This feature is in private beta.
Please drop us a message on [email protected] or on our Discord if you’re interested.
What is Autonomous LLM Fine-tuning?
Autonomous Fine-tuning is a powerful feature offered by Portkey AI that enables organizations to automatically create, manage, and execute fine-tuning jobs for Large Language Models (LLMs) across multiple providers. This feature leverages your existing API usage data to continuously improve and customize LLM performance for your specific use cases.Benefits
- Automated Workflow: Streamline the entire fine-tuning process from data preparation to model deployment.
- Multi-Provider Support: Fine-tune models across 10+ providers, including OpenAI, Azure, AWS Bedrock, and Anyscale.
- Data-Driven Improvements: Utilize your actual API usage data to create relevant and effective fine-tuning datasets.
- Continuous Learning: Set up periodic fine-tuning jobs to keep your models up-to-date with the latest data.
- Enhanced Performance: Improve model accuracy and relevance for your specific use cases.
- Cost-Effective: Optimize your LLM usage by fine-tuning models to better suit your needs, potentially reducing the number of API calls required.
- Centralized Management: Manage all your fine-tuning jobs across different providers from a single interface.
Data Preparation
- Log Collection: Portkey’s AI gateway automatically collects and stores logs from your LLM API requests.
- Data Enrichment:
- Filter logs based on various criteria.
- Annotate logs with additional information.

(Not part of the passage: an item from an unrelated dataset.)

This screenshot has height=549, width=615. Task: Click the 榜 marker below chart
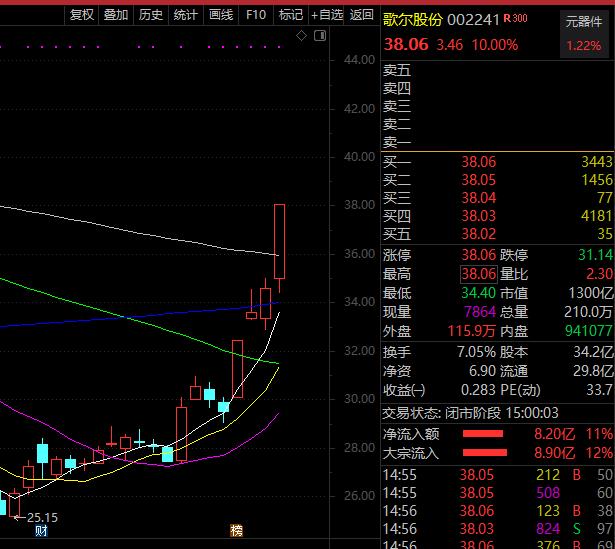236,530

- Use Portkey’s Guardrails feature for automatic log annotation.
- Dataset Creation: Utilize filters to select the most relevant logs for your fine-tuning dataset.

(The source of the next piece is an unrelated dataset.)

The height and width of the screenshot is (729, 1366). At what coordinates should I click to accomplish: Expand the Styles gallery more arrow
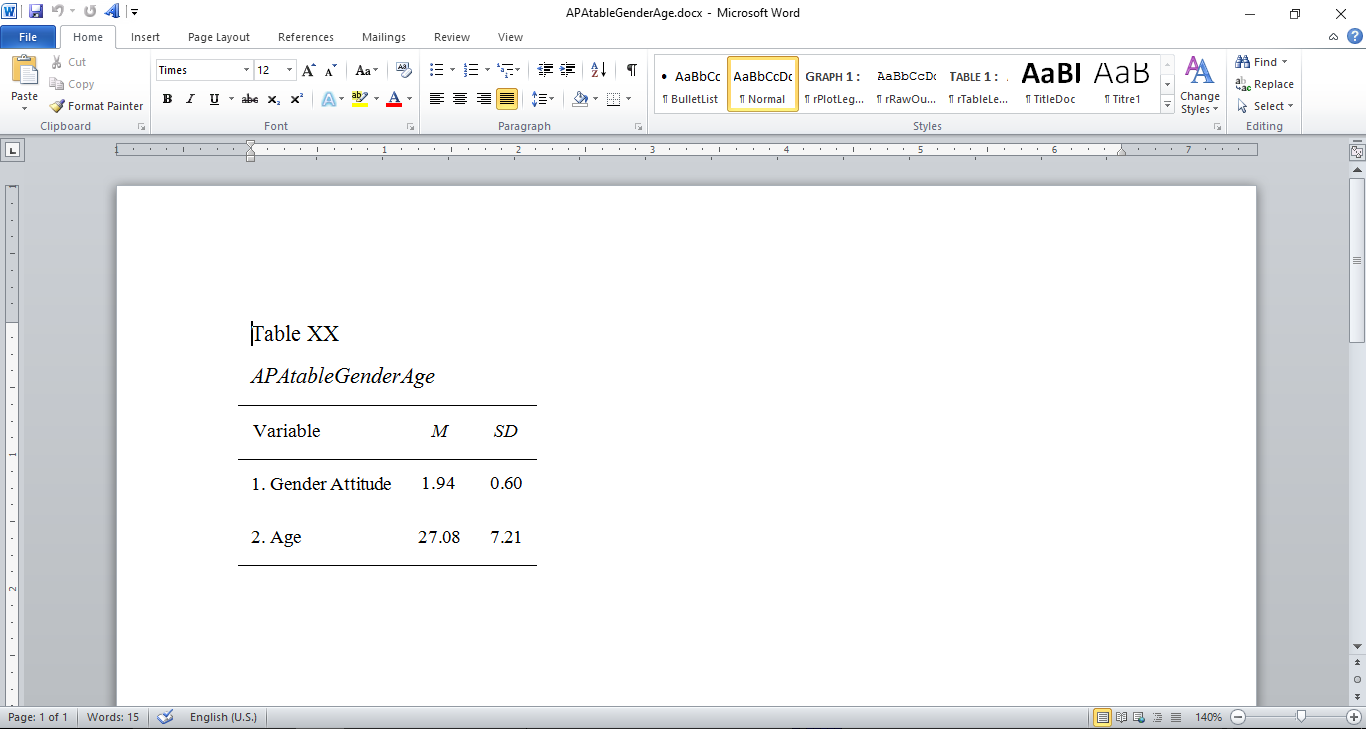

- Data Export: Export the enriched logs as a dataset suitable for fine-tuning.
Fine-tuning Process
- Model Selection: Choose from a wide range of supported LLM providers and models.
- Job Configuration: Set up fine-tuning parameters through an intuitive UI.
- Execution: Portkey triggers the fine-tuning job on the selected provider’s platform.
- Monitoring: Track the progress of your fine-tuning jobs through Portkey’s dashboard.
- Deployment: Once complete, the fine-tuned model becomes available for use through Portkey’s API gateway.
How It Works: Step-by-Step
- Data Collection: As you use Portkey’s AI gateway for LLM requests, logs are automatically collected and stored in your Portkey account.
- Data Enrichment:
- Apply filters to your log data.
- Add annotations and additional context to logs.
- Utilize Portkey’s Guardrails feature for automatic input/output annotations.
- Dataset Creation:
- Use the enriched log data to create a curated dataset for fine-tuning.
- Apply additional filters to select the most relevant data points.
- Fine-tuning Job Setup:
- Access the Fine-tuning feature in Portkey’s UI.
- Select your desired LLM provider and model.
- Choose your prepared dataset.
- Configure fine-tuning parameters.
- Job Execution:
- Portkey initiates the fine-tuning job on the chosen provider’s platform.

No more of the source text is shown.